Leilani Battle head shot
Leilani Battle
University of Maryland
Leilani Battle is an Assistant Professor at the University of Maryland, College Park, with a joint appointment in the University of Maryland Institute for Advanced Computer Studies (UMIACS). She is also affiliated with the UMD Human-Computer Interaction Laboratory (HCIL). Her research interests focus on developing interactive data-intensive systems that can aid analysts in performing complex data exploration and analysis. Her current research is anchored in the field of databases, but utilizes research methodology and techniques from HCI and visualization to integrate data processing (databases) with interactive interfaces (HCI, visualization).
Michelle Borkin head shot
Michelle Borkin
Northeastern University
Michelle Borkin is an Assistant Professor in the Khoury College of Computer Sciences at Northeastern University. Her research focuses on the development of visualization techniques and tools to enable new insights and discoveries in data across disciplines, informed and enhanced through the evaluation of perception and cognition theory. She is also passionate about broadening participation in visualization, and teaching visualization through a Service-Learning model which engages students with their local community and empowers them to use their visualization skills for social good.
Michael Correll head shot
Michael Correll
Tableau Research
Michael Correll is a research scientist at Tableau Software. His research focuses on the presentation of statistical information to audiences without statistical backgrounds. As part of this work he also focuses on the ethical implications of visualization work, and blogs about using data visualization for advocacy and social good. He also focuses on techniques for visualizing uncertainty and communicating uncertain data to wider audiences.
Lane Harrison head shot
Lane Harrison
Worcester Polytechnic Institute
Lane Harrison is an assistant professor at Worcester Polytechnic Institute. His research centers on measuring how audiences read and interact with visualizations, including graphical perception studies, and studies involving popular interactive visualizations on the web.
Evan Peck head shot
Evan Peck
Bucknell University
Evan Peck is an Assistant Professor of Computer Science at Bucknell University.

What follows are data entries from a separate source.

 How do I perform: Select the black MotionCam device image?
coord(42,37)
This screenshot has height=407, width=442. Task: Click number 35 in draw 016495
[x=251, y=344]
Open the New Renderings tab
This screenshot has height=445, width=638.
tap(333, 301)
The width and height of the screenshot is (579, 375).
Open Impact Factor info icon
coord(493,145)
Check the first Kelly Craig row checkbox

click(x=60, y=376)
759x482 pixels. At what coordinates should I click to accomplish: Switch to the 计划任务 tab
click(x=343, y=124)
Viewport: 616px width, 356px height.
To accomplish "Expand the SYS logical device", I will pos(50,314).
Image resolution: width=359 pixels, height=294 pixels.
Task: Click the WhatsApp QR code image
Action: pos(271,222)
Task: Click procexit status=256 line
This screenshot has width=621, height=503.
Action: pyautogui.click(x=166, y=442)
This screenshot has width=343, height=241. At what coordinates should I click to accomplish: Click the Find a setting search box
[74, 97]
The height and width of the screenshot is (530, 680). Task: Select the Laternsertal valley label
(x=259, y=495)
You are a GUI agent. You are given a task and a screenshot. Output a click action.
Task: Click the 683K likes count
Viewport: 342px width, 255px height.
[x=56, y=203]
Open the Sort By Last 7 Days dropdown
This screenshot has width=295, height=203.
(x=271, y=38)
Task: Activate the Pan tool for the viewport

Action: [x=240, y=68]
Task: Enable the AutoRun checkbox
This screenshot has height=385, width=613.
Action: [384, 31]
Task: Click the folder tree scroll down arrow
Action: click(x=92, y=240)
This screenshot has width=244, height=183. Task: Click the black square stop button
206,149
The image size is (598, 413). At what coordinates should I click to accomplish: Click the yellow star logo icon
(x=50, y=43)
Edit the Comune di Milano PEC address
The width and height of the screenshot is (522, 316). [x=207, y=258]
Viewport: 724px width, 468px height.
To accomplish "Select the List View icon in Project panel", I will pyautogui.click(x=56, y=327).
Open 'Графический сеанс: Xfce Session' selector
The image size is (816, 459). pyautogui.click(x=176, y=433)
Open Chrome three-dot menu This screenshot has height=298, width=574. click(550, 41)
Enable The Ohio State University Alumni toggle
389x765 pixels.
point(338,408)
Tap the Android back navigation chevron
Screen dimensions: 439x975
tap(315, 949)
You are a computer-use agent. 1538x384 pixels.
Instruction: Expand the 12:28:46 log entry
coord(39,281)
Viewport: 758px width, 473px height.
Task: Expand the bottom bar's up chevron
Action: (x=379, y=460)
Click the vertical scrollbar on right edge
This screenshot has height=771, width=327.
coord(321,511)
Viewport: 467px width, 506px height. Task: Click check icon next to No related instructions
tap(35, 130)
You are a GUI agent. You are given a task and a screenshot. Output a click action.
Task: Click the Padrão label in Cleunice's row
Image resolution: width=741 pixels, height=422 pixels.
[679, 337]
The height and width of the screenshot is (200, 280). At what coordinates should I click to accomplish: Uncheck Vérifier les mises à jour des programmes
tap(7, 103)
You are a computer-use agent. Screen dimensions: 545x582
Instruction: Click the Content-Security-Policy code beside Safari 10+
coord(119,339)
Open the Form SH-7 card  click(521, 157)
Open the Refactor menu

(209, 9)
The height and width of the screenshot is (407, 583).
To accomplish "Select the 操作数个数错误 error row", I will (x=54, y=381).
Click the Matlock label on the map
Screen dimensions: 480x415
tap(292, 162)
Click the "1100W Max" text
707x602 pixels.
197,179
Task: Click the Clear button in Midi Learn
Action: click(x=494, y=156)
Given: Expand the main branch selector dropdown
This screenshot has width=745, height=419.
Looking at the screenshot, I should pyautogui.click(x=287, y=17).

He has been broadly active in integrating ethical design into introductory CS courses, including running a workshop at SIGCSE 2019, curating and writing about ethical CS modules, and serving as a judge in \textit{The Responsible CS Challenge}. His recent research acts as an extension of these interests - focusing on the communication of data to underrepresented populations in rural Pennsylvania.

Code of Conduct

IEEE VIS is committed to providing an inclusive and harassment-free environment in all interactions regardless of gender, sexual orientation, disability, physical appearance, race, or religion. This commitment extends to all IEEE VIS sponsored events and services (webinars, committee meetings, networking functions, online forums, chat rooms, and social media) and any interaction regardless of affiliation or position. As a community that aims to share ideas and freedom of thought and expression, it is essential that the interaction between attendees take place in an environment that recognizes the inherent worth of every person by being respectful of all. IEEE VIS does not tolerate harassment in any form. Harassment is any form of behavior intended to exclude, intimidate, or cause discomfort. Harassment includes, but is not limited to, the use of abusive or degrading language, intimidation, stalking, harassing photography or recording, inappropriate physical contact, and unwelcome sexual attention.

Anyone who experiences, observes, or has knowledge of threatening behavior is encouraged to immediately report the incident to ombuds@ieeevis.org. All information shared will be kept confidential. In cases where a public response is deemed necessary, the identities of victims and reporters will remain confidential unless those individuals consent otherwise.

IEEE VIS reserves the right to take appropriate action to foster an inclusive and respectful environment. Attendees violating these rules may be asked to leave the conference without a refund, at the sole discretion of the conference organizers. In addition, attendees are subject to the IEEE Code of Ethics.